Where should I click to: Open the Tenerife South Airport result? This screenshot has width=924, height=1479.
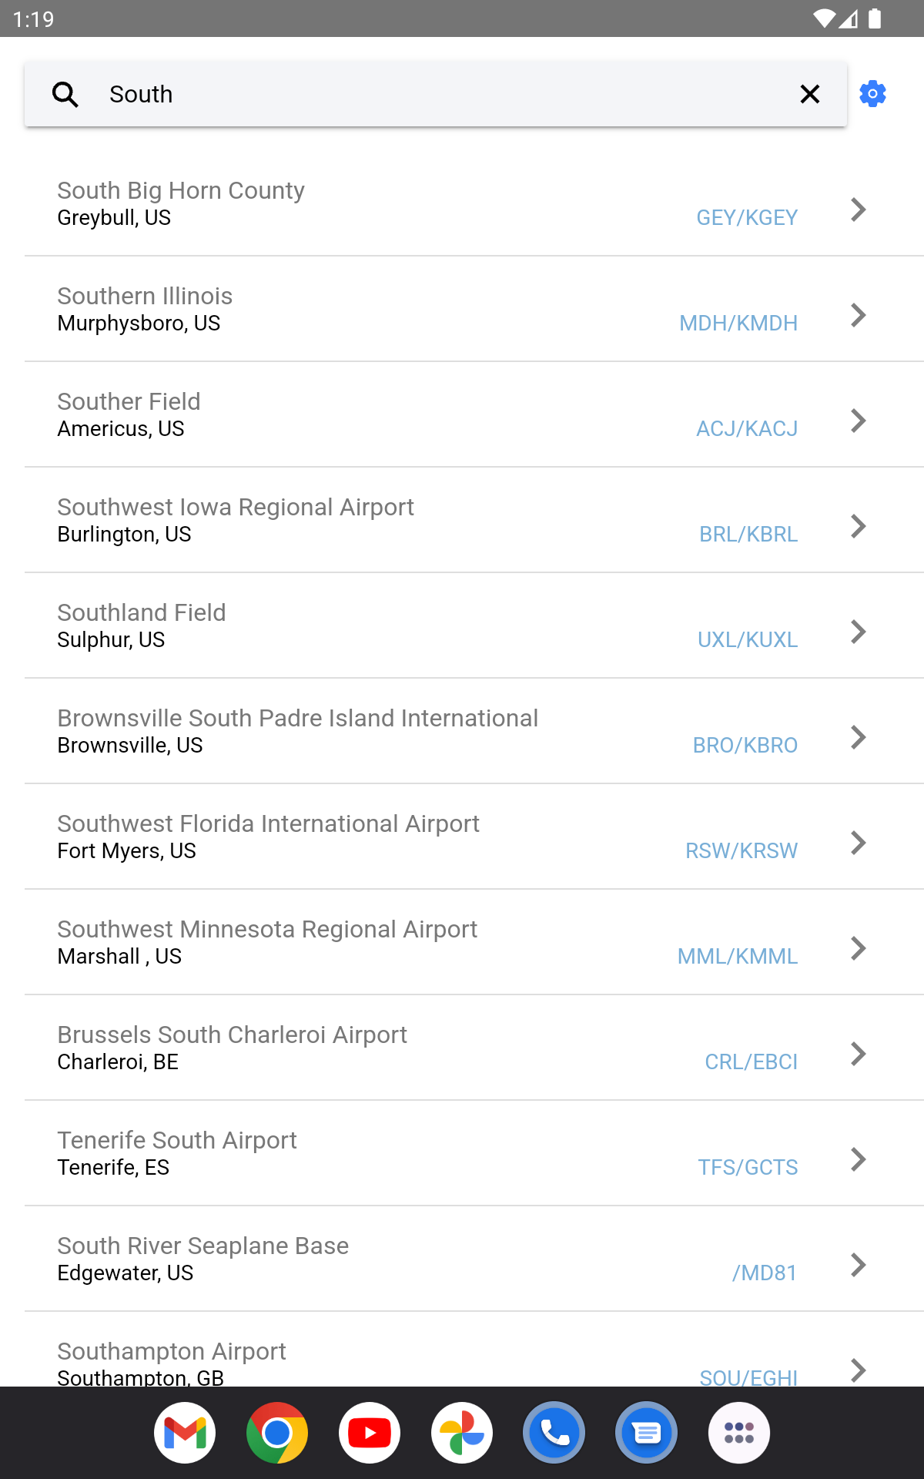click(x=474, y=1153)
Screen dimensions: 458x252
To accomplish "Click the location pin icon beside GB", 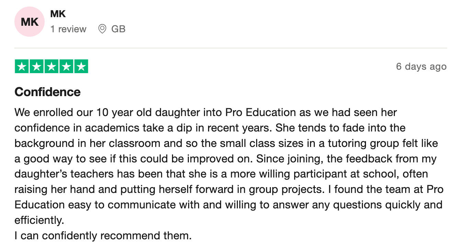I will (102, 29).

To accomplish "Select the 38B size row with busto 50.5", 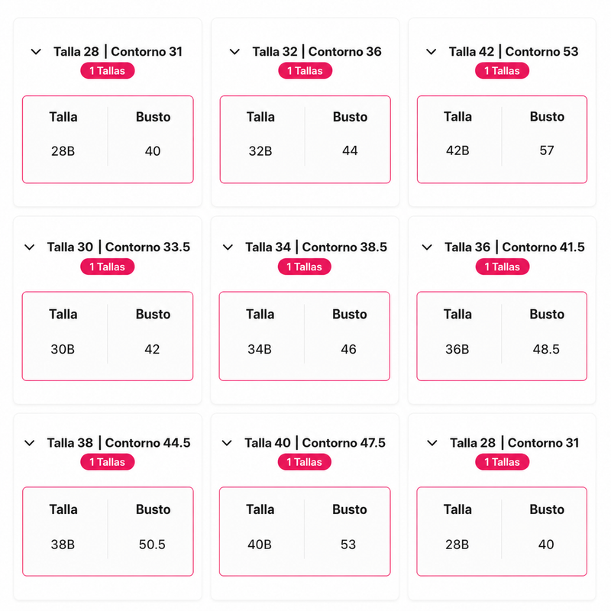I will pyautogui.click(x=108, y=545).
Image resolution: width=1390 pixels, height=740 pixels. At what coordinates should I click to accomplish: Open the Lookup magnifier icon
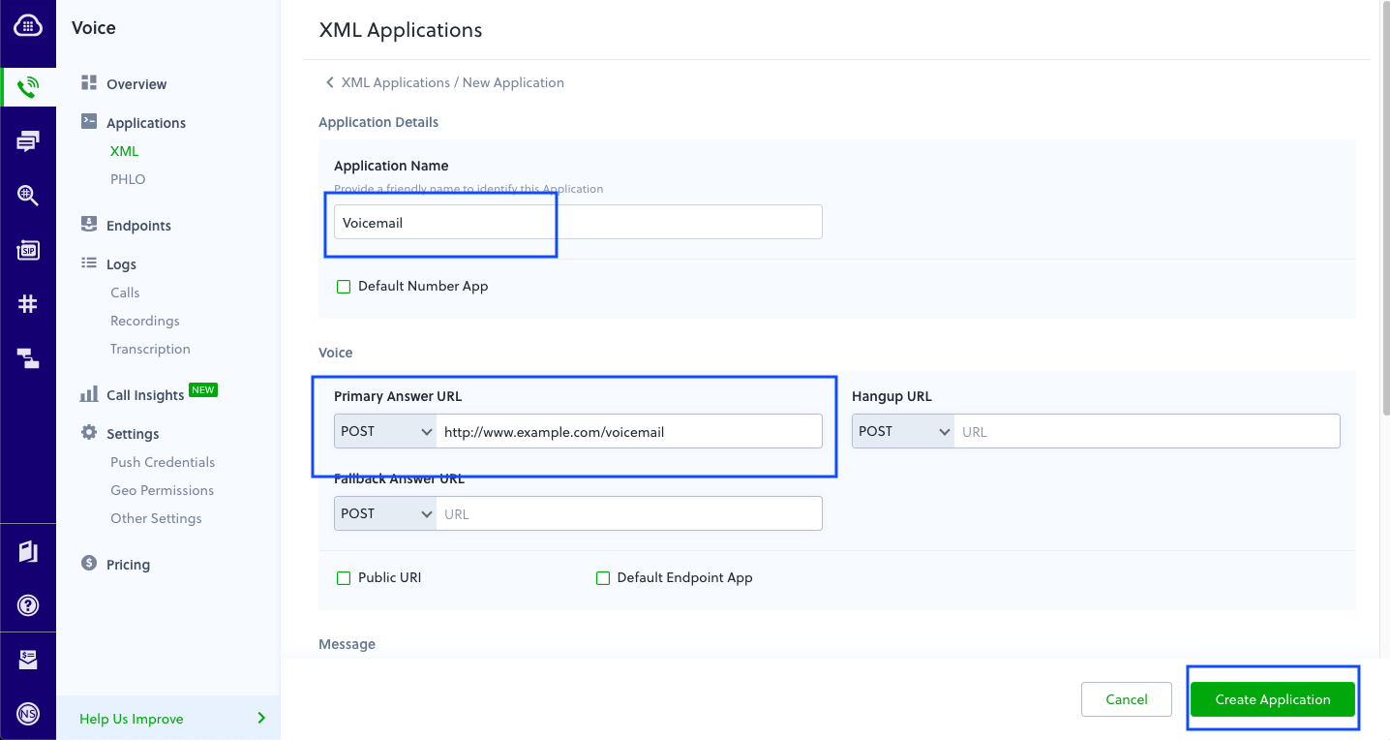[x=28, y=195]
+++
> _TASK GOAL_:
Here the job is to retype exactly the lines that start at the one containing "Image resolution: width=1390" and run through the end of the records above, leaving out pictures.

> _RESULT OF THIS EXERCISE_:
Image resolution: width=1390 pixels, height=740 pixels. At what coordinates should I click to accomplish: Open the Lookup magnifier icon
[x=28, y=195]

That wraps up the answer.